**Task details**:
A verbatim copy of the lines starting at the one with "Support The UWI (921, 1974)" and ending at the last line below is required; include nothing else.

Items from a data source:
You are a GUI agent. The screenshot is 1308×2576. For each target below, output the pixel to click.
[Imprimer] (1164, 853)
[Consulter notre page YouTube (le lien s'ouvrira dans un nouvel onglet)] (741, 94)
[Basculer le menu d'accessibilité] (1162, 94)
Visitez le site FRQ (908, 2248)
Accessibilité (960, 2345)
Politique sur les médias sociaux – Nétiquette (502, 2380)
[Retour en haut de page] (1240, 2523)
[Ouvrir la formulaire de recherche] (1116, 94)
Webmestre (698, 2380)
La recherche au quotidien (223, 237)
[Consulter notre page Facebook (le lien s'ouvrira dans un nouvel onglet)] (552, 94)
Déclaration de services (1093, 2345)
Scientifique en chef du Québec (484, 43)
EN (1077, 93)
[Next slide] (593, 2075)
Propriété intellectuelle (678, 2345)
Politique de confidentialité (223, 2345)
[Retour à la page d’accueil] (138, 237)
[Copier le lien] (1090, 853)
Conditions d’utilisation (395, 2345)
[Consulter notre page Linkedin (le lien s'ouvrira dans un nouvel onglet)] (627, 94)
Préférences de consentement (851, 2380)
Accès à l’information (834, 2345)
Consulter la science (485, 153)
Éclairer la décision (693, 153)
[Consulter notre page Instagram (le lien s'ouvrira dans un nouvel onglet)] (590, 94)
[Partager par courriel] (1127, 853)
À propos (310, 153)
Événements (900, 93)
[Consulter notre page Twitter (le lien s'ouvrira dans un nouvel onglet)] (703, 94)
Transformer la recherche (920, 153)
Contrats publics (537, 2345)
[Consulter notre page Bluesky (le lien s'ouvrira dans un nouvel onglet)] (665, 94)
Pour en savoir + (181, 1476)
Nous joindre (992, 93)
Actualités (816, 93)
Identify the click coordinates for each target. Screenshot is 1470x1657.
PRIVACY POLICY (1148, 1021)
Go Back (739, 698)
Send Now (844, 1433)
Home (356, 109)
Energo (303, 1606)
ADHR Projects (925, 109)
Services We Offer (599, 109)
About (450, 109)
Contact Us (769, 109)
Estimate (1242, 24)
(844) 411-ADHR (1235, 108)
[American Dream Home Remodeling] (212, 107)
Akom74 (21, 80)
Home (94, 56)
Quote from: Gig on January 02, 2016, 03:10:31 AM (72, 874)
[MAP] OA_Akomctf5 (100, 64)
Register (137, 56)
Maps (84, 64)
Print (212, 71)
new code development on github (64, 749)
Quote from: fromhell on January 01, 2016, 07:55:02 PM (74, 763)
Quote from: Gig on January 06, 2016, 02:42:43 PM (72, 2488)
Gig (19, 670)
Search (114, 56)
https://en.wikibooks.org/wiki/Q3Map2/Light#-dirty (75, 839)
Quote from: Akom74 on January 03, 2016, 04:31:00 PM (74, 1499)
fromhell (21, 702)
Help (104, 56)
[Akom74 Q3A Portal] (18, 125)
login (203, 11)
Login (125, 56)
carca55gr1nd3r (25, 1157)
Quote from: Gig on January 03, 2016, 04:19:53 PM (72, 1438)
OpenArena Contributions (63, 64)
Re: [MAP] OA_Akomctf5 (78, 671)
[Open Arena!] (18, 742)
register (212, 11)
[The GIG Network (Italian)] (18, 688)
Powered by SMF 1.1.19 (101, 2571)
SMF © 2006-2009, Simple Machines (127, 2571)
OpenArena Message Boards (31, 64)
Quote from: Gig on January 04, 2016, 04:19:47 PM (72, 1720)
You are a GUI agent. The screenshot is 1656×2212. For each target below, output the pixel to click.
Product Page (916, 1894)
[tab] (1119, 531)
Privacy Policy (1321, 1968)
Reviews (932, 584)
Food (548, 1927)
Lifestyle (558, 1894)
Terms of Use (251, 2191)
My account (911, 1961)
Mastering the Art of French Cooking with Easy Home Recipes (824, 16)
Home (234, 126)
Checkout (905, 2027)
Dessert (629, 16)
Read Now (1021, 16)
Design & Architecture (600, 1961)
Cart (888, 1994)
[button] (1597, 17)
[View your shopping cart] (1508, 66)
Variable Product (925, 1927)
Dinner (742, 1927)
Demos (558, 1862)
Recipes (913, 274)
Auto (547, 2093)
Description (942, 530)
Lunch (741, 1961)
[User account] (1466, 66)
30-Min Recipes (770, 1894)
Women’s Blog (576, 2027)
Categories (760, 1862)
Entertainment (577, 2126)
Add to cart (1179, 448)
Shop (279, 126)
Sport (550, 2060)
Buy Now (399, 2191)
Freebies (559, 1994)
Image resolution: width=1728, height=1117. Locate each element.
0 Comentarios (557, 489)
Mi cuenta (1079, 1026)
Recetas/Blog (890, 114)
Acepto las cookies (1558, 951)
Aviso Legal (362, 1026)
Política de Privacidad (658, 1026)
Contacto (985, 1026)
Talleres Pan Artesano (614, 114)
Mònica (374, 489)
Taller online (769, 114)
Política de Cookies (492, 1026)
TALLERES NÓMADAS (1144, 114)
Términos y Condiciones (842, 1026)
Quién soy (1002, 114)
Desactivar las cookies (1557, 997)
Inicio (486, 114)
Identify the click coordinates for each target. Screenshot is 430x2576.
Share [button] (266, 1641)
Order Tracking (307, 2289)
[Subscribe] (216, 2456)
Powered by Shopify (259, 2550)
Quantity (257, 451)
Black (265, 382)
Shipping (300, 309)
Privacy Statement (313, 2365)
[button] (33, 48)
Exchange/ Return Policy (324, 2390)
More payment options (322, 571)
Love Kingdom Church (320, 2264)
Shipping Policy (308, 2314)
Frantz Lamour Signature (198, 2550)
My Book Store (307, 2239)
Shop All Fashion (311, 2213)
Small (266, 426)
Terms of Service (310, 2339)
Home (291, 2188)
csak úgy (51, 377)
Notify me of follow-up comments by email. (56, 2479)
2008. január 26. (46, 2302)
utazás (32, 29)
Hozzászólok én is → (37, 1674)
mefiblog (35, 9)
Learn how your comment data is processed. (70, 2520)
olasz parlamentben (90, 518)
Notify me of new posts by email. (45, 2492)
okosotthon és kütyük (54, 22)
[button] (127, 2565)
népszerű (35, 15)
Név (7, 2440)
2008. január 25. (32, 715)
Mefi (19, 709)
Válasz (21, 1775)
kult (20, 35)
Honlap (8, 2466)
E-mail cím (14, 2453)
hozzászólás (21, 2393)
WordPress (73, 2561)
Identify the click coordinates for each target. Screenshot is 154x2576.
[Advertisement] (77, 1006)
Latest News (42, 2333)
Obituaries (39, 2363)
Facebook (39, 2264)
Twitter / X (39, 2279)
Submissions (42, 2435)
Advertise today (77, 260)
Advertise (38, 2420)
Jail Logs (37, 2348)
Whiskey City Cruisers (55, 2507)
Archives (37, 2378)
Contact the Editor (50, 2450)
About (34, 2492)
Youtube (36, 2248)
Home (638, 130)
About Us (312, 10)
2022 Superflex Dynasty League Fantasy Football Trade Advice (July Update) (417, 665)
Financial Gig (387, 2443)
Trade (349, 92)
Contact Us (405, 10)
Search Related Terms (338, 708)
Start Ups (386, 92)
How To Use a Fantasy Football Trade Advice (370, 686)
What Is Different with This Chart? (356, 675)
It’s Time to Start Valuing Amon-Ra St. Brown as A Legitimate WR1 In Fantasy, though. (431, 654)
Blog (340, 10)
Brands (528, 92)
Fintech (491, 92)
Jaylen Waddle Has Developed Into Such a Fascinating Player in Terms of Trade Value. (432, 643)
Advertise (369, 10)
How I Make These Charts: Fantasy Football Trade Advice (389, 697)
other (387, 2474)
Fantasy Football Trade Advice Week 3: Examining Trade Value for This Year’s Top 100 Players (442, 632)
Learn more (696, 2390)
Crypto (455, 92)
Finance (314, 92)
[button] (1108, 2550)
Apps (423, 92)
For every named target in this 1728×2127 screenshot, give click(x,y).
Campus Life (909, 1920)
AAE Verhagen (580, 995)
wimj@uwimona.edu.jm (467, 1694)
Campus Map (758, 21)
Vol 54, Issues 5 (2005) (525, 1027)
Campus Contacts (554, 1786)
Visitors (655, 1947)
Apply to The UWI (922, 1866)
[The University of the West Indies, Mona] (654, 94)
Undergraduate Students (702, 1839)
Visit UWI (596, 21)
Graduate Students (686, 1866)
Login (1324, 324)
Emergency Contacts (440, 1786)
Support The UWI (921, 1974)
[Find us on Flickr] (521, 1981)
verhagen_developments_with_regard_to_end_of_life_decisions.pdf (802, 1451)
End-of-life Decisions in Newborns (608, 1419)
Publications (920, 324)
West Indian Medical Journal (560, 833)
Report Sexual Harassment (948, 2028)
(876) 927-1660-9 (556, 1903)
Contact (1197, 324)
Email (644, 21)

**Result for this exercise**:
Support The UWI (921, 1974)
[Find us on Flickr] (521, 1981)
verhagen_developments_with_regard_to_end_of_life_decisions.pdf (802, 1451)
End-of-life Decisions in Newborns (608, 1419)
Publications (920, 324)
West Indian Medical Journal (560, 833)
Report Sexual Harassment (948, 2028)
(876) 927-1660-9 (556, 1903)
Contact (1197, 324)
Email (644, 21)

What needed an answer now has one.